[These are my notes from the KMWorld 2012 Conference. Since I’m publishing them as soon as possible after the end of a session, they may contain the occasional typographical or grammatical error. Please excuse those. To the extent I’ve made any editorial comments, I’ve shown those in brackets.]
- Unstructured Content. Unstructured content is highly varied: it can range from a Twitter feed to a Word document or a scanned image. It can cover a range of subjects — as many subjects as arise in our lives.
- Information Management, circa 1950. In the 1950s, the focus was on manual tagging, content management, indexing, search and distribution. What is the same today? The scope of infomration and the process (e.g., tagging, indexing, search, etc.) The great crime is the continuing reliance on manual tagging. What is different? The techhnology and variety of information has changed. Further, we’ve moved from “information overload” to what it is currently called: “Big Data.” (Calling it Big Data suggests that we can cope with it, in a way that we couldn’t cope with Information Overload.) Other changes are the velocity of information and the complexity of requirements. The complexity relates to different audiences interested in different aspects of the information we have. It also relates to the different uses of that information.
- Flow. For the purposes of information management today, Flow = velocity X volume. (This is not entirely accurate according to fluid dynamics, but works for KM.) Being able to harness information in real time (in that flow), gives you a competive advantage and efficiencies. It is the relationships between data that present the opportunities.
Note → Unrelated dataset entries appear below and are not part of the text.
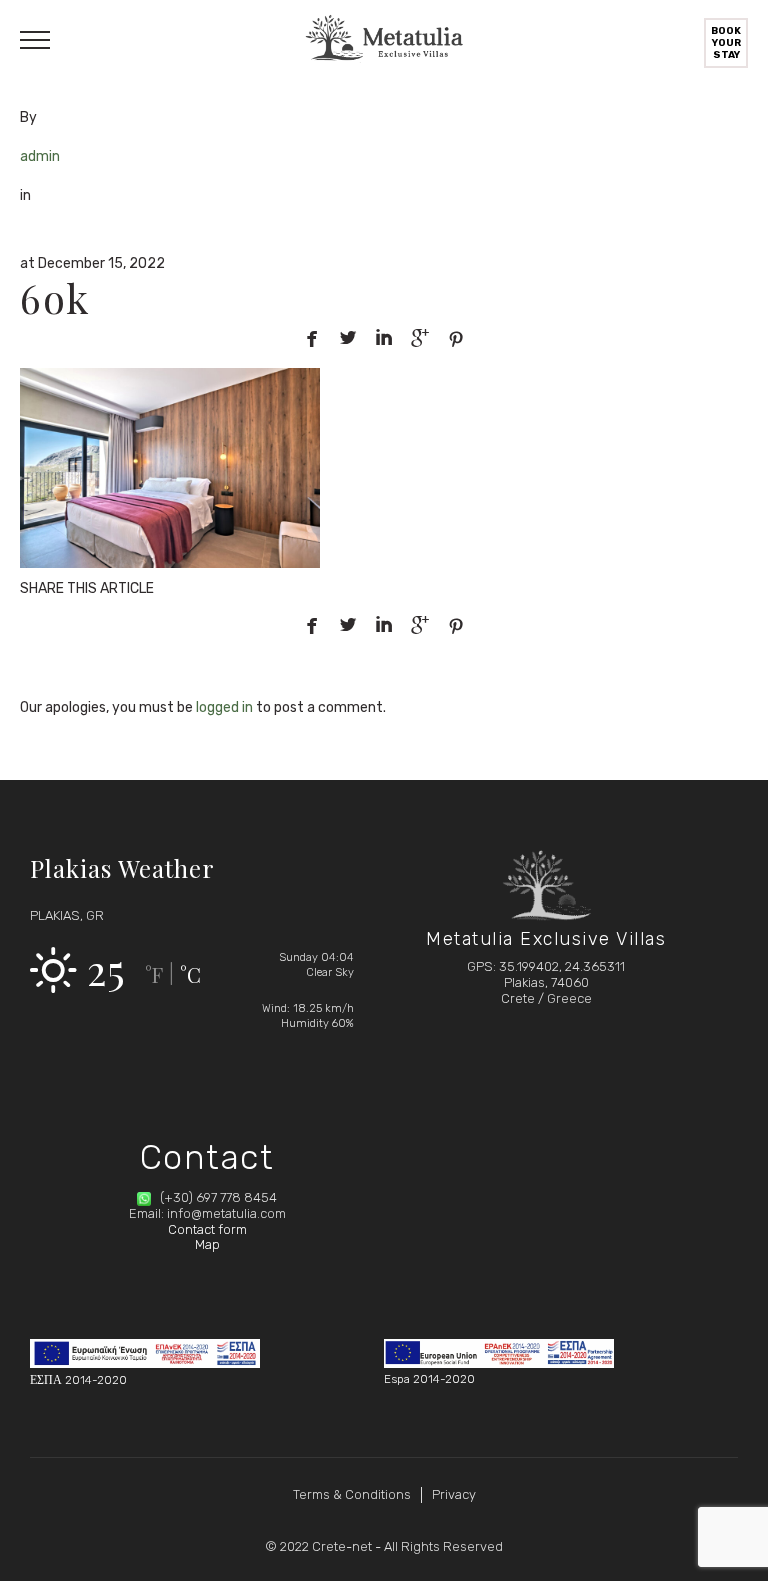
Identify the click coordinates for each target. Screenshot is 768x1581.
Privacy (454, 1494)
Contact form (207, 1229)
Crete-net (342, 1546)
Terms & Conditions (352, 1494)
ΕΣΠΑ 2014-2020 (78, 1380)
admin (40, 156)
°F (154, 974)
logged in (224, 707)
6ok (55, 297)
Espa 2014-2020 (429, 1379)
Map (207, 1244)
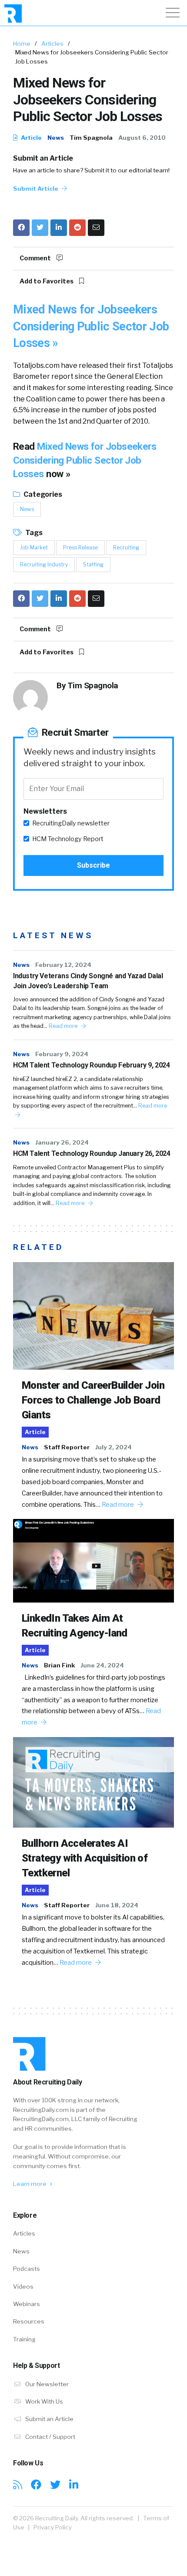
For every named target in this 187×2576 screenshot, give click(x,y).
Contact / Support (49, 2436)
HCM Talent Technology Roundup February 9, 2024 (91, 1065)
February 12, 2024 (63, 964)
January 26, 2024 (62, 1142)
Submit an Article (43, 158)
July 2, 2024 (113, 1447)
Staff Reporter (67, 1447)
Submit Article (36, 188)
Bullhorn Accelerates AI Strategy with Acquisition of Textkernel (84, 1858)
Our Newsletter (46, 2384)
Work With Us (43, 2401)
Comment (36, 258)
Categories (42, 494)
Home (21, 43)
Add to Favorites (47, 281)
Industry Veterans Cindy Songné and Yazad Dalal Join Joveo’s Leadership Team (88, 981)
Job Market (34, 547)
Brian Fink (59, 1665)
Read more (64, 1026)
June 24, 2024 (102, 1665)
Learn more (30, 2183)
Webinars (26, 2303)
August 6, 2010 (142, 137)
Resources (28, 2321)
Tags (33, 533)
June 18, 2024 (116, 1905)
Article (31, 137)
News (55, 137)
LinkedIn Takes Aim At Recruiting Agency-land (74, 1625)
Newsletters (45, 811)
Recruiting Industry (44, 564)
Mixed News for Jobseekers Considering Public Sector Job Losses (84, 460)
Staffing (93, 564)
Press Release (80, 547)
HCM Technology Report (68, 839)
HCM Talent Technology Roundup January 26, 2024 (91, 1153)
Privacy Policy (52, 2527)
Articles (52, 43)
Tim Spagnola (91, 137)
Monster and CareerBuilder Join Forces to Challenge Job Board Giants (93, 1400)
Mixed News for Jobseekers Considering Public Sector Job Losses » (91, 326)
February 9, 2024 (61, 1054)
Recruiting (126, 547)
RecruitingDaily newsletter (71, 823)
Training (24, 2339)
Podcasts (26, 2268)
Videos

- Content Intelligence Allows You to “Enrich” Your Content. This is now the Holy Grail for organizations. Knowledge our content helps us find opportunities, gives us competitive advantage and helps us stop it from leaking out of the organization. At the heart of content intelligence is labeling = metadata. Another key element of content intelligence is extracting the key information. We also need to classify the content so that we can provide indicators as to what it’s about. Given how much content there is and how many topics are covered by that content, it is impossible to manually tag it all effectively (especially since you don’t know who is looking for content and what they are looking for). Therefore, deriving metadata should occur at the point of use, not at the point of archiving. This is a huge reason why manually tagging can’t work. Content needs to be integrated with the existing collection. Finally, it needs to found so we need tools to help surface the content relevant to the person looking for it.
- Closing Questions. Can you afford the risks inherent in manual tagging? Can you afford to ignore customer feedback via huge unstructured data flows (e.g., via social media)? Do you have the means to track trends reliably?